● **What needs to be done**
When a record holds a picture, leave the picture out and copy everything else exactly.

● **Recorded information**
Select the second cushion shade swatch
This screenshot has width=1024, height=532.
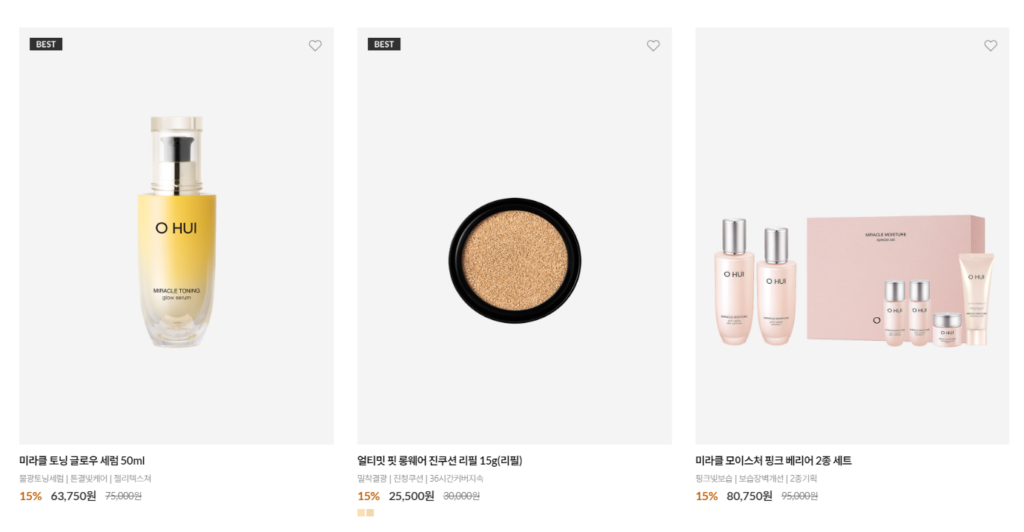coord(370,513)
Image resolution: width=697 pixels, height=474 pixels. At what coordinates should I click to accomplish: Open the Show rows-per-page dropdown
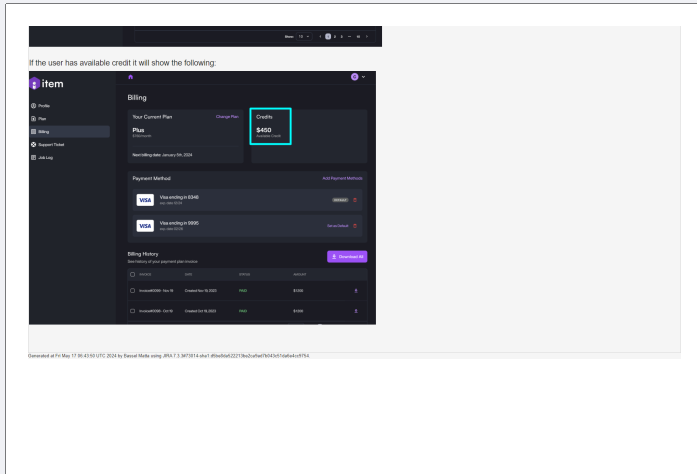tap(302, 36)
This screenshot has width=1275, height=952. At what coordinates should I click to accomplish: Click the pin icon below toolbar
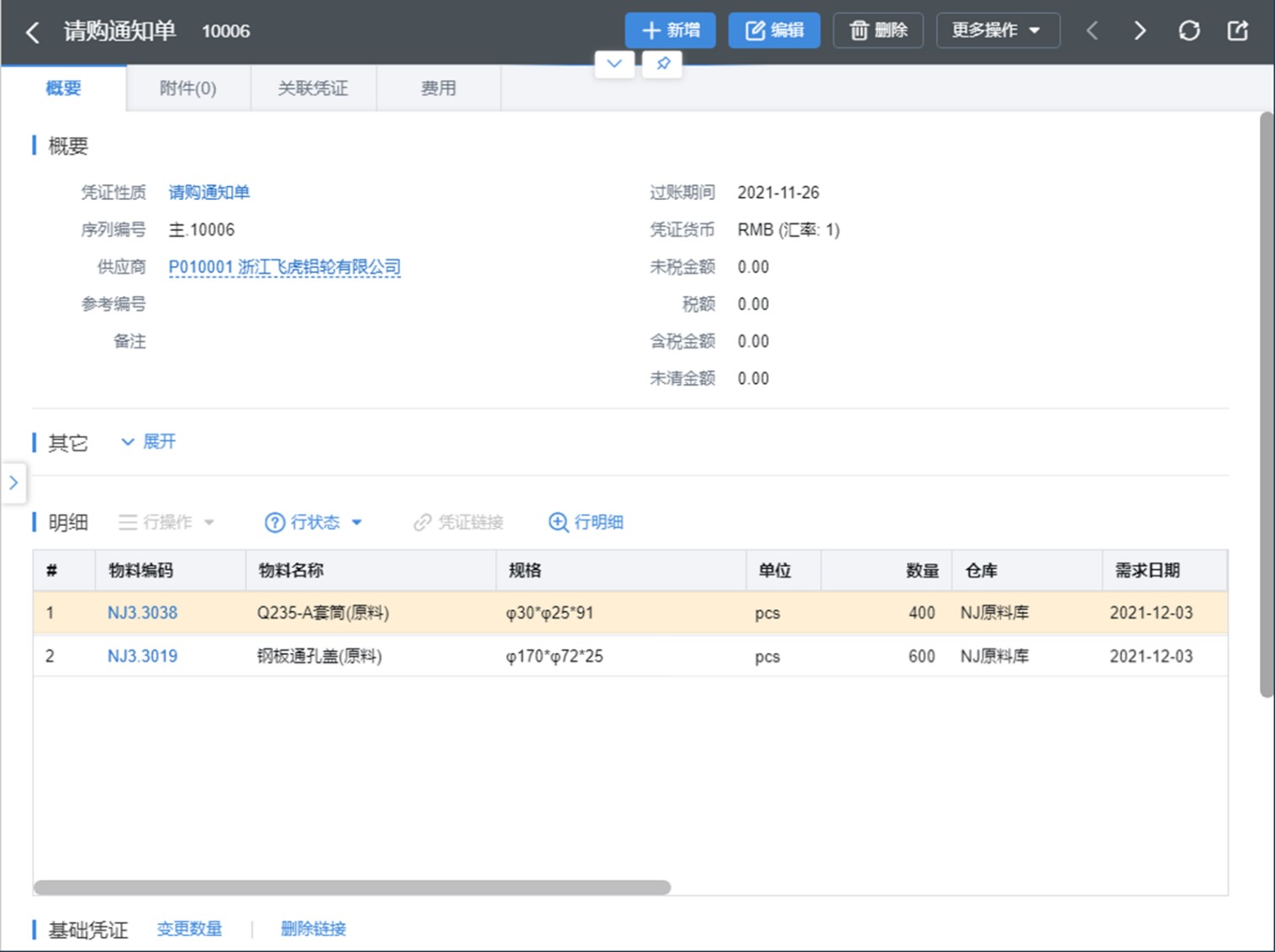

● **Problem solution**
Select the second cushion shade swatch
This screenshot has width=1024, height=532.
coord(370,513)
Image resolution: width=697 pixels, height=474 pixels. At what coordinates should I click to accomplish: Open the Show rows-per-page dropdown
tap(302, 36)
This screenshot has width=1275, height=952. At what coordinates should I click to accomplish: Click the pin icon below toolbar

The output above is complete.